Microsoft employee hints at 128-bit support in Windows 8

By on October 8, 2009, 1:45 PM
Even though 64-bit processors and operating systems have been out for quite a while, and most of the initial driver compatibility issues have already been sorted out, many are still on the fence whether to make the switch. Microsoft has previously mentioned they expect a majority of Windows 7 installations to be 64-bit, while Apple has been pushing hard towards a transition with its latest "Snow Leopard" Mac OS X release.

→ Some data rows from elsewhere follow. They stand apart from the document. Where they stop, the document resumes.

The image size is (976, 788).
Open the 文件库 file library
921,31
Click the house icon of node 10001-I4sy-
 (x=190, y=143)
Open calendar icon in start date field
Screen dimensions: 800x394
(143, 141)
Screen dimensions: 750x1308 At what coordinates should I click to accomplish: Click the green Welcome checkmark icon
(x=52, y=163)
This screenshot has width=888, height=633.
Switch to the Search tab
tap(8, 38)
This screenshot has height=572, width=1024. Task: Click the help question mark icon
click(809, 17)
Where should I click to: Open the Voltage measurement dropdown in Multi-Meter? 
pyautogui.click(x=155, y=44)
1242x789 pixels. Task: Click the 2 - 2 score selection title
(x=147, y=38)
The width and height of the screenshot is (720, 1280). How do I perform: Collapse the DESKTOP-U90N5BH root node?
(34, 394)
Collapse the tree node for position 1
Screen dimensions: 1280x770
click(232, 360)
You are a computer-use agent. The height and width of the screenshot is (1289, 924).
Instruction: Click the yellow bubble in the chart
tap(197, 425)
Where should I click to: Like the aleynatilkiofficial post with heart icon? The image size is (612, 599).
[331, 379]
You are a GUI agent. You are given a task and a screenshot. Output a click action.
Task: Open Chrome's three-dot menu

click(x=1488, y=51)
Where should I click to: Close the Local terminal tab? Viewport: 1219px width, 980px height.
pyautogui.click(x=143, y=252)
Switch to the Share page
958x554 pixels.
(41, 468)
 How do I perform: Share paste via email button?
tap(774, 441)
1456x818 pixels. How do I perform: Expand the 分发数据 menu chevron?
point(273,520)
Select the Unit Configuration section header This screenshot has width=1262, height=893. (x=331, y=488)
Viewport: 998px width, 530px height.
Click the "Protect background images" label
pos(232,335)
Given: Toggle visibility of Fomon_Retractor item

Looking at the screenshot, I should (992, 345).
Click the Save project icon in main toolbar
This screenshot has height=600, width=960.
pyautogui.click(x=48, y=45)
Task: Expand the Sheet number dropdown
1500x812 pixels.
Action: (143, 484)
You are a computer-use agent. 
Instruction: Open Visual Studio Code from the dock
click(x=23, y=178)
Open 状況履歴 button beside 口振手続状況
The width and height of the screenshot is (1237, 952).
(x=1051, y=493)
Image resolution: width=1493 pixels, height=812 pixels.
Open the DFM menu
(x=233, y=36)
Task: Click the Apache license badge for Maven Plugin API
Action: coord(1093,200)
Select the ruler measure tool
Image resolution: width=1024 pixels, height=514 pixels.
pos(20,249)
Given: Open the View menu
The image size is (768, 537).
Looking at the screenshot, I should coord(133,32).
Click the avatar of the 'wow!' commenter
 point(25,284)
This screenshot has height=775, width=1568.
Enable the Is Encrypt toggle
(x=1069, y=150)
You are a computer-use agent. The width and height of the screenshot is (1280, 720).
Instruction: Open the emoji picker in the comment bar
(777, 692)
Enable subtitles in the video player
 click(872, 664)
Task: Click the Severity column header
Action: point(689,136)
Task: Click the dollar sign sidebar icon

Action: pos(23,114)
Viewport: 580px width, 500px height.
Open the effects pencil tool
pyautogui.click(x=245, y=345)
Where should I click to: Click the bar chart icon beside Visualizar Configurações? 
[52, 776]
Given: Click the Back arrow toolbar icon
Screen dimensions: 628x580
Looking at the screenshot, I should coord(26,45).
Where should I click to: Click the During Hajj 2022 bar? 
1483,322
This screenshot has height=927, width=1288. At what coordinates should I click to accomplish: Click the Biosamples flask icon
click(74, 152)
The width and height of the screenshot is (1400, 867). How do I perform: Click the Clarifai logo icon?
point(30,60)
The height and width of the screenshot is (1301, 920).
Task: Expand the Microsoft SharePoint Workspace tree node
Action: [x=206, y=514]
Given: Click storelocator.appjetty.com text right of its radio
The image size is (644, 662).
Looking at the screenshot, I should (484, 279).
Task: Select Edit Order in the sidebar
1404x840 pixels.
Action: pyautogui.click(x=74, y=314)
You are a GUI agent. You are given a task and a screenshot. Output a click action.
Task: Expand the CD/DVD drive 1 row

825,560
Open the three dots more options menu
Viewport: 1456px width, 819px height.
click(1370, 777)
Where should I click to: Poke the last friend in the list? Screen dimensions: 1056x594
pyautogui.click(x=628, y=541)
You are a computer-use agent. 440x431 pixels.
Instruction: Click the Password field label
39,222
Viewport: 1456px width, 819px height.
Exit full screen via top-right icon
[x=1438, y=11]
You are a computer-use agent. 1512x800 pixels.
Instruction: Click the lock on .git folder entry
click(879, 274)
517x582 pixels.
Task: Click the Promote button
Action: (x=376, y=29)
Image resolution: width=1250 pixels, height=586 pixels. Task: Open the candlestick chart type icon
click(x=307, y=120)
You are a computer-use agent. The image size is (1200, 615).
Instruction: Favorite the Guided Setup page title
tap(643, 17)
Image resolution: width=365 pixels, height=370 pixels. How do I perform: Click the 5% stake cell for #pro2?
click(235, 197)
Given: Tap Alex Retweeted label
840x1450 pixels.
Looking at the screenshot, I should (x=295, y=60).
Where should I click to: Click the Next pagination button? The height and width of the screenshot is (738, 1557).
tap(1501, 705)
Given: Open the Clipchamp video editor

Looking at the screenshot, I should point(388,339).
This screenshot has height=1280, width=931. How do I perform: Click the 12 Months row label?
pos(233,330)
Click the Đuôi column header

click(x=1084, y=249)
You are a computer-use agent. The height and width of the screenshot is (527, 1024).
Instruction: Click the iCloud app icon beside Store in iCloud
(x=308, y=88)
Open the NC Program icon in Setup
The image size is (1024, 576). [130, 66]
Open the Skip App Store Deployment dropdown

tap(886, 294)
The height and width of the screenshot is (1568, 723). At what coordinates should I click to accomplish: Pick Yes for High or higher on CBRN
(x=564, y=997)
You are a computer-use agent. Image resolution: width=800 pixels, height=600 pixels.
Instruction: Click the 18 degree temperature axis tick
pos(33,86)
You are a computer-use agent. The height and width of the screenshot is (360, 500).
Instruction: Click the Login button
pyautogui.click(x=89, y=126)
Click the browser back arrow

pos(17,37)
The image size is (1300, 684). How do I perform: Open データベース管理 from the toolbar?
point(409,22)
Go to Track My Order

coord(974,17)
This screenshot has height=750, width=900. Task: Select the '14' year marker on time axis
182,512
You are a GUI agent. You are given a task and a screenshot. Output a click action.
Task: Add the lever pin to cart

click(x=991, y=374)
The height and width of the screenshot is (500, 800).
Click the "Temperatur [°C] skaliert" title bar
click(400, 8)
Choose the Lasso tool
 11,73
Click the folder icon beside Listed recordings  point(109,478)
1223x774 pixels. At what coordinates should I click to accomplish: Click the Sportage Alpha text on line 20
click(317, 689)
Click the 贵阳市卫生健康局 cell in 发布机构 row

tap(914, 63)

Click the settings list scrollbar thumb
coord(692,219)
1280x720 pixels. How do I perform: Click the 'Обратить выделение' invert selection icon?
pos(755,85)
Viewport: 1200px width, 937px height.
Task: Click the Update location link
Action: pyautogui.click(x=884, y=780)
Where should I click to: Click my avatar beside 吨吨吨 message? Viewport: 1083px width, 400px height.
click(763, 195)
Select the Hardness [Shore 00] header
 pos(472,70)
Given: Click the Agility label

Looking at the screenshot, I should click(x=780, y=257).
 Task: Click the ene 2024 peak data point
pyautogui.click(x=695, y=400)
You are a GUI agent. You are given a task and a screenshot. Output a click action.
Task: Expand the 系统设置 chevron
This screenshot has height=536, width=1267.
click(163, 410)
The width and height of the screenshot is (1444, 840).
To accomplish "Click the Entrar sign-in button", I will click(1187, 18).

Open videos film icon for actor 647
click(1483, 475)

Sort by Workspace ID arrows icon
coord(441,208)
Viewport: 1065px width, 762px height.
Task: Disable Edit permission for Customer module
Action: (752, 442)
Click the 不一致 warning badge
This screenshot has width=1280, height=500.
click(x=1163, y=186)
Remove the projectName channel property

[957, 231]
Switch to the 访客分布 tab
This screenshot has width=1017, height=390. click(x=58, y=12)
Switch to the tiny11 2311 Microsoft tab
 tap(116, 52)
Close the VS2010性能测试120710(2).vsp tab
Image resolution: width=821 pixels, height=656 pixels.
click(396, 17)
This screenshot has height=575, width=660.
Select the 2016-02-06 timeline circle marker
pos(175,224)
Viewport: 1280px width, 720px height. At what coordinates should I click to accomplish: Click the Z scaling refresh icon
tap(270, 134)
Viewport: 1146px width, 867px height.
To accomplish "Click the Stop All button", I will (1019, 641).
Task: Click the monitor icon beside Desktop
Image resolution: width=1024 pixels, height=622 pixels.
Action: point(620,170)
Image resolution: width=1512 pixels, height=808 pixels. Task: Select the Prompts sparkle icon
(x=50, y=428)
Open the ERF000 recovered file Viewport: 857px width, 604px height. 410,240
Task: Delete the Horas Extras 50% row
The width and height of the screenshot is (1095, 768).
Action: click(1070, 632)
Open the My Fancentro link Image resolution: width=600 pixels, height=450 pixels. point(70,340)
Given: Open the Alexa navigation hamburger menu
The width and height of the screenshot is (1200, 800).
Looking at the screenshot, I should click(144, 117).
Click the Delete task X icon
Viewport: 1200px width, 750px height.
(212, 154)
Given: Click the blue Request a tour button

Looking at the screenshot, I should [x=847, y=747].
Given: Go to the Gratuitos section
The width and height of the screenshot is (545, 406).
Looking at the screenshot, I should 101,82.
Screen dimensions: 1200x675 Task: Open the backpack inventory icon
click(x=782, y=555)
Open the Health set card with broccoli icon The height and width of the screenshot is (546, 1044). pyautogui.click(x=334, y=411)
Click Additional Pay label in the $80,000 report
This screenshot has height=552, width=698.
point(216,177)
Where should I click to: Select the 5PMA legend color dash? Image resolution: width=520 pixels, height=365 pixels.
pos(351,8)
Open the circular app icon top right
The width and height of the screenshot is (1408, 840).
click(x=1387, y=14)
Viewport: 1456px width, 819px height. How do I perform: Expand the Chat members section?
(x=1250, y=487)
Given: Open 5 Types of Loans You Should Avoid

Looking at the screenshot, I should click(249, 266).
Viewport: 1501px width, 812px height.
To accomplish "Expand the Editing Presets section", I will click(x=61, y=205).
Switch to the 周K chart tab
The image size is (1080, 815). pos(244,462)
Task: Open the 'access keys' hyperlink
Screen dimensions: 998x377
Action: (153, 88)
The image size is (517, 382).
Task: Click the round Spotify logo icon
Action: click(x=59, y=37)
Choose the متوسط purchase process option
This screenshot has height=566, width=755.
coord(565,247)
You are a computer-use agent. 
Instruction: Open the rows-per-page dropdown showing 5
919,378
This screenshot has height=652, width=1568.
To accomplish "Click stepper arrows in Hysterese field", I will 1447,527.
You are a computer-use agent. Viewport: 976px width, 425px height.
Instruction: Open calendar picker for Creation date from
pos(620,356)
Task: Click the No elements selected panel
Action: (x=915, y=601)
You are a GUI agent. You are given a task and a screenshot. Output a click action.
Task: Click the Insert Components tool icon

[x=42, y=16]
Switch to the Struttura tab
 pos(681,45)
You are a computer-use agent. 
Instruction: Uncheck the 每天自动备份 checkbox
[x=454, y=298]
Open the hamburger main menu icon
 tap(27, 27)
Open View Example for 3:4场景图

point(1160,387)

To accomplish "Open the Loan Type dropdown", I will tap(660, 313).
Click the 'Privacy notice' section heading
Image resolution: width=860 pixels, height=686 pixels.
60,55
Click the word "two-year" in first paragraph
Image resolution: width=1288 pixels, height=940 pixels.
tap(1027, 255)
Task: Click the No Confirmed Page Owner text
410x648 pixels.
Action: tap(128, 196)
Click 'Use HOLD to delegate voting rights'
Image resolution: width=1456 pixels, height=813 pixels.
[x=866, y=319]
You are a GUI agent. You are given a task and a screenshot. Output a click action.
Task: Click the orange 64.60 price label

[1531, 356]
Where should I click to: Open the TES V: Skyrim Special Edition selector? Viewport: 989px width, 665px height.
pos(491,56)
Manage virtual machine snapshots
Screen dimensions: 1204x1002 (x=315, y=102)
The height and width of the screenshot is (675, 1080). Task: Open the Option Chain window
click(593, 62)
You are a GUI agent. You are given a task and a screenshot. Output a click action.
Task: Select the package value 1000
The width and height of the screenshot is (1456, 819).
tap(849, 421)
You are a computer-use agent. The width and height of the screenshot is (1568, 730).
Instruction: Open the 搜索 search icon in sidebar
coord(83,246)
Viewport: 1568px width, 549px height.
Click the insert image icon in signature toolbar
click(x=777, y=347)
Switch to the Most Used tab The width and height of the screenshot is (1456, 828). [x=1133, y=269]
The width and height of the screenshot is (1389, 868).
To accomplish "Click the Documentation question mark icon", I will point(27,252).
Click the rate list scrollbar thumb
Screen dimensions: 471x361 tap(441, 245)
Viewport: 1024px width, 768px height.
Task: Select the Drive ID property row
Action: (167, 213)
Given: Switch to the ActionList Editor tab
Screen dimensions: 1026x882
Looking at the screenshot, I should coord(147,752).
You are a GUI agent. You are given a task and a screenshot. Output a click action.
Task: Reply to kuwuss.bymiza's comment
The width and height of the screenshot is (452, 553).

When it comes to software, however, 32-bit is still hanging on strongly. Thus you may find it a bit surprising to hear Microsoft is already planning to incorporate 128-bit compatibility with its future Windows 8 and Windows 9 kernels. The news came into the limelight after Robert Morgan, a Microsoft Research employee, posted some intriguing details on his LinkedIn profile. There he also claims to be forming relationships with major industry players, including Intel, AMD, HP, and IBM, to work on the project.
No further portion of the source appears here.